This disclosure relates generally to aggregating merchant transaction information and, more particularly, to a system and method for associating related merchants with a parent “aggregate merchant” to facilitate the aggregation of transaction data across related merchants.
A processor of financial transactions, such as payment transactions, processes transactions between many types of entities, such as personal consumers (e.g., individuals, or “cardholders”) and merchants (e.g., the businesses selling those goods and services). Some merchants, such as a retail outlet store or a restaurant, process transactions involving their consumers using a point-of-sale (“POS”) device connected to a payment network. During a typical payment card transaction, the cardholder identifies his/her payment account, such as a credit card account, by swiping their payment card through the POS device. The merchant is identified through the use of pre-configured merchant information stored within the POS device. Thus, when the POS device interacts with the payment network to perform the transaction, both the consumer data from the payment card and the merchant data from the POS device are sent through to the payment network for processing.

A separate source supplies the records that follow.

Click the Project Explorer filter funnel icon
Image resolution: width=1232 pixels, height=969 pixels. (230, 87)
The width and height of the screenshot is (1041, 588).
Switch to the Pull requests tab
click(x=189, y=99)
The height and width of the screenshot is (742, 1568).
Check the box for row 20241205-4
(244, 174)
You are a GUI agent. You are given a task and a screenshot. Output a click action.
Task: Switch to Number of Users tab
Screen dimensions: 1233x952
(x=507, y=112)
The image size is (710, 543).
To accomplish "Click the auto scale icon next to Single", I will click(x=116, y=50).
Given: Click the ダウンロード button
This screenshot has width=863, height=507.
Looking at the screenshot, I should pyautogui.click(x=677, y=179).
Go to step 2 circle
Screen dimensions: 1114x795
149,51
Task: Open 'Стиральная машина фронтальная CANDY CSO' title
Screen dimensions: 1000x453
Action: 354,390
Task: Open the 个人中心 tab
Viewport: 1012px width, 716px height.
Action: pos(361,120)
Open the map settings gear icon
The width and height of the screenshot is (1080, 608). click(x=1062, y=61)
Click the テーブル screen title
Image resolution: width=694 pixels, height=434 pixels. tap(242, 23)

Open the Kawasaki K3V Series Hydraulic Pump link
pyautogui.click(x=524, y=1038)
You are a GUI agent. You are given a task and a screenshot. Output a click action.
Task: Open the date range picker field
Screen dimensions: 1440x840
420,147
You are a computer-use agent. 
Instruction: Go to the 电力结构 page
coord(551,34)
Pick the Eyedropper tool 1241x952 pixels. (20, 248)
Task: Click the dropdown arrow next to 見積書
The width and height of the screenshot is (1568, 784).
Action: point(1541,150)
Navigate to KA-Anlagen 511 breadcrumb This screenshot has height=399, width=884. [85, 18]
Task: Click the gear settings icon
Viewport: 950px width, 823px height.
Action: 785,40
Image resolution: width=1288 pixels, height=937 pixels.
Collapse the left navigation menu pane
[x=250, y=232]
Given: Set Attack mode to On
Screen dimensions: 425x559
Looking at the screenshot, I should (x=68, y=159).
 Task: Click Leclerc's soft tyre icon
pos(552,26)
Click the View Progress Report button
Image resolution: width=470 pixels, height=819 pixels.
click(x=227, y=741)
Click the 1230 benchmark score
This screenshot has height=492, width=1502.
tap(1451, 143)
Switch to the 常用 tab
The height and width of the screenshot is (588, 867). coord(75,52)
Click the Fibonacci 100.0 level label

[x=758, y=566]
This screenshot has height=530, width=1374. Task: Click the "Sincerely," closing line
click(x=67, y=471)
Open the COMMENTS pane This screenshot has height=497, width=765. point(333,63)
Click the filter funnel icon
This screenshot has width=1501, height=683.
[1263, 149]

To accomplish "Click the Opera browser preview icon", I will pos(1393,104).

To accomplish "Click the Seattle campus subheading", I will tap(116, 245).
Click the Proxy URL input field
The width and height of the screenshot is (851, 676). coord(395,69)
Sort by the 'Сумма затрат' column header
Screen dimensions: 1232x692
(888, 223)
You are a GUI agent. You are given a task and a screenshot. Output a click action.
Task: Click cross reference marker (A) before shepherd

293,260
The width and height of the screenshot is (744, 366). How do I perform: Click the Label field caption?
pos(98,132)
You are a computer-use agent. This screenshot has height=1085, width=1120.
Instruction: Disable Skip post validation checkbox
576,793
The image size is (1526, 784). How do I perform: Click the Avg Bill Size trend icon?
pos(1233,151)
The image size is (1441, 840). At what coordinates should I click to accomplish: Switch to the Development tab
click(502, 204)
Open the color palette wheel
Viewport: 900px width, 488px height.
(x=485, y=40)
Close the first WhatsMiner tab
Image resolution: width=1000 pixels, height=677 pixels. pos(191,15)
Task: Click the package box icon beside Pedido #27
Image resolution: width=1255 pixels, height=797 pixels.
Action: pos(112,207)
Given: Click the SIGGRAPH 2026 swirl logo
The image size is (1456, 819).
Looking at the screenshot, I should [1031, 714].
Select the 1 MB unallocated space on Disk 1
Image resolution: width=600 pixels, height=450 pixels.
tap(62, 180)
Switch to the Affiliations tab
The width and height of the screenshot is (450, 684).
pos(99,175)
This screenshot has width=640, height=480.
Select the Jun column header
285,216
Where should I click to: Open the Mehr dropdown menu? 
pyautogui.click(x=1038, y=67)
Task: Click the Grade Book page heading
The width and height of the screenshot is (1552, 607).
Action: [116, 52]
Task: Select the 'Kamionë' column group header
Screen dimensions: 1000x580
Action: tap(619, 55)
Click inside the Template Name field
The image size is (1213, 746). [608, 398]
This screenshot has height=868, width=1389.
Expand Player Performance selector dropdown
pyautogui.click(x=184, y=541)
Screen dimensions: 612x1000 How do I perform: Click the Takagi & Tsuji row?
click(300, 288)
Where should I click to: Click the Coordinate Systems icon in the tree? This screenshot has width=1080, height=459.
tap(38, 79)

Payment networks receive transactions involving many types of merchants. Some businesses are conventional small-business operators, such as a single-store restaurant (i.e., a single merchant at a single location). Other businesses are franchise businesses with many franchisees, each of which may operate one or more storefronts (i.e., multiple merchants/locations). Still other businesses are corporate businesses which may operate many storefronts themselves (i.e., multiple merchants/locations). A business with multiple merchants may be thought of, and analyzed as, an aggregate merchant. It would be beneficial to be able to aggregate multiple related merchants to a single aggregate merchant.